Gambar diatas menunjukkan hasil running dari plasmid-plasmid yang telah di

isolasi. Terlihat pada gambar di atas plasmid yang berhasil migrasi hanya pada sumur
ke 3, 4, 7, dan 10. Hal ini membuktikan jika plasmid berhasil di isolasi dikarenakan
terdapat pergerakan pita. Namun demikian terdapat smear pada pita tersebut yang
menunjukkan bahwa DNA yang diperoleh belum murni atau masih terdapat zat-zat
lain yang ikut tercampur. Smear terbentuk akibat degradasi DNA menjadi potonganpotongan pendek. Hal ini dapat terjadi karena perlakuan DNA selama isolasi. Smear
juga dapat disebabkan oleh volume DNA yang terlalu banyak saat elektroforesis atau
penggunaan tegangan yang terlalu besar (Ausubel, 1990). Fragmen DNA yang tipis
pada gel agarosa dapat disebabkan oleh beberapa hal seperti rendahnya konsentrasi
DNA.
KESIMPULAN
Berdasarkan hasil pengamatan diperoleh plasmid pada isolasi plasmid dari
Escherichia coli yang dibuktikan dengan adanya pita-pita DNA pada visualisasi
elektroforesis dan ada beberapa sampel yang tidak didapatkan plasmid yaitu 3, 4, 6,
dan 7.

DAFTAR PUSTAKA
Ausubel FM. 1990. Current Protocols in Molecular Biology. Kanada (CA): John
Willey & Sons.
Brown TA. 2003. Pengantar Kloning Gen. Muhammad SA, penerjemah. Terjemahan
dari: Gene Cloning an Introduction.Yogyakarta (ID): Yayasan Essentia
Medika.
Davis, M. 2010. [Internet]. Isolasi DNA plasmid metode alkaline lysis prinsip dasar
dan tips _ muchdar davis's blog.htm. [Diunduh tanggal 10 November 2016].

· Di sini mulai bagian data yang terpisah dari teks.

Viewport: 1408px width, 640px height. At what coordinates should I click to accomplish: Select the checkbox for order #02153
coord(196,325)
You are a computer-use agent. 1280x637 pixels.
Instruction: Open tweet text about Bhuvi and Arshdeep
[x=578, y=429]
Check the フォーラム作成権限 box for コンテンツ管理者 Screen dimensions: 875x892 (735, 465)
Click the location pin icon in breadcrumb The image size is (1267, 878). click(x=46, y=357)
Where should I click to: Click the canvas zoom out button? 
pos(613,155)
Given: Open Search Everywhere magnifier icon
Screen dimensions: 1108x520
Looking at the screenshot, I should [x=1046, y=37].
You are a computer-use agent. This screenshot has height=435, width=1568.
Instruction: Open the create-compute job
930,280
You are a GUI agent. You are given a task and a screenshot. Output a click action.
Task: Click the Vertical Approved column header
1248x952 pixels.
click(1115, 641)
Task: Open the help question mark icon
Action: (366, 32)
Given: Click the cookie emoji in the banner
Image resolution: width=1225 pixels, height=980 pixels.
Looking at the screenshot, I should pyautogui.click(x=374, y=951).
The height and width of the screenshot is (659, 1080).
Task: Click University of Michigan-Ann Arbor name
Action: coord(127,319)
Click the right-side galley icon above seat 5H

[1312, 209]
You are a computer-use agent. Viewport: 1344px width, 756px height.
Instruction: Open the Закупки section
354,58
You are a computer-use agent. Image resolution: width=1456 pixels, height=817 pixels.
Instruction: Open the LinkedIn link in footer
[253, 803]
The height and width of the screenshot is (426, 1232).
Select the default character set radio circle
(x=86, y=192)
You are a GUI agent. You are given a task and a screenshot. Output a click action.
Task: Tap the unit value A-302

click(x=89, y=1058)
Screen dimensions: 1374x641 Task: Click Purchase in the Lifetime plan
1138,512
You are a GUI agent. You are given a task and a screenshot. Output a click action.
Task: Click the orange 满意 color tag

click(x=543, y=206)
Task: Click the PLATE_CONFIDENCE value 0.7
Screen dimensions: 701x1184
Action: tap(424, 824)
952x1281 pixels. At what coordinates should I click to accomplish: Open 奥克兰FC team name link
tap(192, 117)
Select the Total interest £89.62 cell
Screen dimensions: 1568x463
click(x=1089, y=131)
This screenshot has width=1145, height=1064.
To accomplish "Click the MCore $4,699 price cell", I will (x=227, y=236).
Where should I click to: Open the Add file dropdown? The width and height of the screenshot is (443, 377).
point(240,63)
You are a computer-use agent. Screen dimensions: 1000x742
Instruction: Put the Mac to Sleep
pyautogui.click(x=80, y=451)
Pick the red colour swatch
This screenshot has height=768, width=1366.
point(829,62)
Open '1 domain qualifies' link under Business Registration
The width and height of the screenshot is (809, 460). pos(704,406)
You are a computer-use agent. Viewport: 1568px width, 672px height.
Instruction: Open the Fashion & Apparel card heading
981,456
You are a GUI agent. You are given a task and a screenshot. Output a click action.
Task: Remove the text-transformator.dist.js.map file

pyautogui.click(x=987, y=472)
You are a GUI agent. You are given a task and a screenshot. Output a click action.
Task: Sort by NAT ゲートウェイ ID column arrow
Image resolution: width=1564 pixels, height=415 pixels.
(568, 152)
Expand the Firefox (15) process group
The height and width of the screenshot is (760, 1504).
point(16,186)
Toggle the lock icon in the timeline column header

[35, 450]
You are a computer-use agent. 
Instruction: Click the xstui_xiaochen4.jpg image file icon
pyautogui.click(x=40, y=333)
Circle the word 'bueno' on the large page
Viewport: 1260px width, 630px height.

Hayati dan Fajri. 2010. [Internet]. http://ekor07.student.ipb.ac.id/2010/06/20/isolasiplasmid-elekroforesis-kuantifikasi-dna/. [Diunduh 9 November 2016].
Lodish H, Arnold B, Lawrence Z, Paul M, David B, James D. 2000. Molecular Cell
Biology. New York: Wh. Freeman Company.
Snustad DP & MJ Simmons. 2003. Principles of Genetic. Hoboken (US): Wiley &
Sons Inc.
Stansfield WD, Colome JS, Cano RJ. 2003. Theory and Problems of Molecular and
Cell Biology. New York: McGraw-Hill Companies.
Suharsono WU. 2006. Penuntun Praktikum Pelatihan Teknik Pengklonan Gen. Bogor
(ID): Pusat Penelitian Sumber Daya Hayati dan Bioteknologi IPB.
Yuwono T. 2005. Biologi Molekuler. Jakarta : Erlangga.